Do as I tell you. It--it may bite you, if you stir."
Ben felt the creature as the boy had done. He lay shivering.
Slowly the great insect turned and made its way from the sailor's neck
to the flooring, then up the side of the boat. Ralph, seizing a rope's
end, struck a furious blow, but missed. With lightning-like speed the
spider ran up the side of the boat, sprang upon the water where it
floated like a feather, and pushed towards shore.
But Ben had seized an oar and now came down with a splash that sent a
shower of spray about and momentarily blinded them both.
"There! Look yonder, Ben!" cried Ralph. "Confound the luck!"
The spider was swiftly crawling up the bank, where it quickly
disappeared beneath a tussock.
"That beats all the creatures I ever seen," said Ben. "He must be the
great grandfather of all the spiders hereabout."
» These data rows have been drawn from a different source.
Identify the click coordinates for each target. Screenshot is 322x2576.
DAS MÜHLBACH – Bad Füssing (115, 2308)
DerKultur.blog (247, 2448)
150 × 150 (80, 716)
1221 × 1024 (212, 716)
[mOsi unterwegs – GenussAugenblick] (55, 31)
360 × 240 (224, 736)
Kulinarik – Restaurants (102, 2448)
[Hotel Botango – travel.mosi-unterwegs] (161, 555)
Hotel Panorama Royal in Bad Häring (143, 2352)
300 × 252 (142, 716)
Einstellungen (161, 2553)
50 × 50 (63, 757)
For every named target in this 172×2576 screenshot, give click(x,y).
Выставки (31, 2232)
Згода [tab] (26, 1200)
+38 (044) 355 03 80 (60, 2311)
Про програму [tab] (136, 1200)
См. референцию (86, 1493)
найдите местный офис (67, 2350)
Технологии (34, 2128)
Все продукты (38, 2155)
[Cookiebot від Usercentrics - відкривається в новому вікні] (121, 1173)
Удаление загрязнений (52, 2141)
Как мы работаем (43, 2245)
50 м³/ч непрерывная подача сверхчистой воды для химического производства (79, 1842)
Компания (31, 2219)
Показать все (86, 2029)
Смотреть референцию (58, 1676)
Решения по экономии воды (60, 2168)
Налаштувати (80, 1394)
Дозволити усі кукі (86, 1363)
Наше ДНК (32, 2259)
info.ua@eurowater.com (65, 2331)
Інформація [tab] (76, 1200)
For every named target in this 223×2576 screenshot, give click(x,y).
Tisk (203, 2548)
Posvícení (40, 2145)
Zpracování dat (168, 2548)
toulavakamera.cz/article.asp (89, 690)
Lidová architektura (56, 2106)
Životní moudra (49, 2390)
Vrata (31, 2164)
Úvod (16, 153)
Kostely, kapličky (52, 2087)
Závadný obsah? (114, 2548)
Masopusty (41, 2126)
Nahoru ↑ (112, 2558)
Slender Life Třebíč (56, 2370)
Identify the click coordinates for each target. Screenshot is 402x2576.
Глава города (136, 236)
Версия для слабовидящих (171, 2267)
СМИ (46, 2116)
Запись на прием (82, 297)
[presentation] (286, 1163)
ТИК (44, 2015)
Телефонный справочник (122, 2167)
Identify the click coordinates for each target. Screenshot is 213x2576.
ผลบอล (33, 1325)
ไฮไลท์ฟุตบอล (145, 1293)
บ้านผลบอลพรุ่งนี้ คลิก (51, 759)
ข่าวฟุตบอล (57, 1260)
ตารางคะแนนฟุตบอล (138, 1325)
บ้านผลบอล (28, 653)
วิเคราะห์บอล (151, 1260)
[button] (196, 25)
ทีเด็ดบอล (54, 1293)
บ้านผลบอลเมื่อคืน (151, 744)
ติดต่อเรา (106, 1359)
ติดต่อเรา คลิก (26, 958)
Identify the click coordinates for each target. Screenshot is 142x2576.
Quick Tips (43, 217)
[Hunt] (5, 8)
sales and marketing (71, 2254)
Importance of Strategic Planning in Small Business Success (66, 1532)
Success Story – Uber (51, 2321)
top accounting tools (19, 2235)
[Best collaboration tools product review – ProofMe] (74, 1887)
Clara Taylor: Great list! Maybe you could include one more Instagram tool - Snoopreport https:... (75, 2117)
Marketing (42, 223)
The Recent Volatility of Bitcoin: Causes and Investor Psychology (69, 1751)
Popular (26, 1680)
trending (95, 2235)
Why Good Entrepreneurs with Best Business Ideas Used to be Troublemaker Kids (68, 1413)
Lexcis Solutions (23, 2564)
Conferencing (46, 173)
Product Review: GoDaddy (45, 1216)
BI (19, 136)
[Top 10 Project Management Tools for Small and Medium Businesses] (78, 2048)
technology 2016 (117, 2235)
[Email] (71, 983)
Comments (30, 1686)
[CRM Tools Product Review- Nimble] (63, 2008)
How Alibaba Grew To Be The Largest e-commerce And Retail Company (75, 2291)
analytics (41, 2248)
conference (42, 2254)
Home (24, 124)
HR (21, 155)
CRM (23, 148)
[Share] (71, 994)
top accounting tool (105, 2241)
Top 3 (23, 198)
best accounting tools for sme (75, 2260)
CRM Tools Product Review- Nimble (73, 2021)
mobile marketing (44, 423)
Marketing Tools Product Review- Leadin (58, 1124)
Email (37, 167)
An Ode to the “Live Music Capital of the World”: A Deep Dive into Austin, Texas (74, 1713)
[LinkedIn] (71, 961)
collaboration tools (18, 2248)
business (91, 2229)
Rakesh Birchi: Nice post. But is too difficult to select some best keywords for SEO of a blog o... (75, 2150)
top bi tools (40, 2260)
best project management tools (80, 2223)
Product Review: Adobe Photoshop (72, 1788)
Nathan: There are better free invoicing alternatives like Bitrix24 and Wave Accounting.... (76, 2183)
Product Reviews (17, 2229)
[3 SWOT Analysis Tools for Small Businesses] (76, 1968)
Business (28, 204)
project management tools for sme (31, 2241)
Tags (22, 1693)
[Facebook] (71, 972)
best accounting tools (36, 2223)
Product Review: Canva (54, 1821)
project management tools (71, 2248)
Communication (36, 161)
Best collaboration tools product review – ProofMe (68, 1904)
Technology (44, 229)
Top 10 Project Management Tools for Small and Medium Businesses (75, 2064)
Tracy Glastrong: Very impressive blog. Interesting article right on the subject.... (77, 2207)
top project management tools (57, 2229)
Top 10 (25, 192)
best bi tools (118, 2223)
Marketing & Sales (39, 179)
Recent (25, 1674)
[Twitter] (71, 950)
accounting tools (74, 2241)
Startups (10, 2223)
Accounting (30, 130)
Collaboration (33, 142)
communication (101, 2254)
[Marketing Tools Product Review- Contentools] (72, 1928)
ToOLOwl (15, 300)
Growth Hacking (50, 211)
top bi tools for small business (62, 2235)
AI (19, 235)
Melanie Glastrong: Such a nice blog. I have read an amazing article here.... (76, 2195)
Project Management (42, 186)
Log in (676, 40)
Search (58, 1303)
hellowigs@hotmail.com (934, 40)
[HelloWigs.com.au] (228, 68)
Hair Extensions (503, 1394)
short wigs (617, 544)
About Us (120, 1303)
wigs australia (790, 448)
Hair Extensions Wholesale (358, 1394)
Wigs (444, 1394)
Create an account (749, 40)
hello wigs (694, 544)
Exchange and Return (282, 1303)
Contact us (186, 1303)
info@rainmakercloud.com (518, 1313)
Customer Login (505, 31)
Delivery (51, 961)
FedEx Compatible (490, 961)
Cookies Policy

Mr. Duff, also awakened by the noise, now suggested that it was time
they were going on. While proceeding up stream Ralph related his own
and Ben's experience with the spider, whereat the mate laughed heartily.
"I am familiar with the species," said he. "True, they do look scary
enough, but, strange to say, they are perfectly harmless. Instead of
teeth, their mouth is supplied with a kind of suction apparatus by
which they suck the blood from smaller insects. But they cannot bite,
nor is their touch poisonous. There are other, smaller kinds of
spiders about here, however, whose bite is fatal.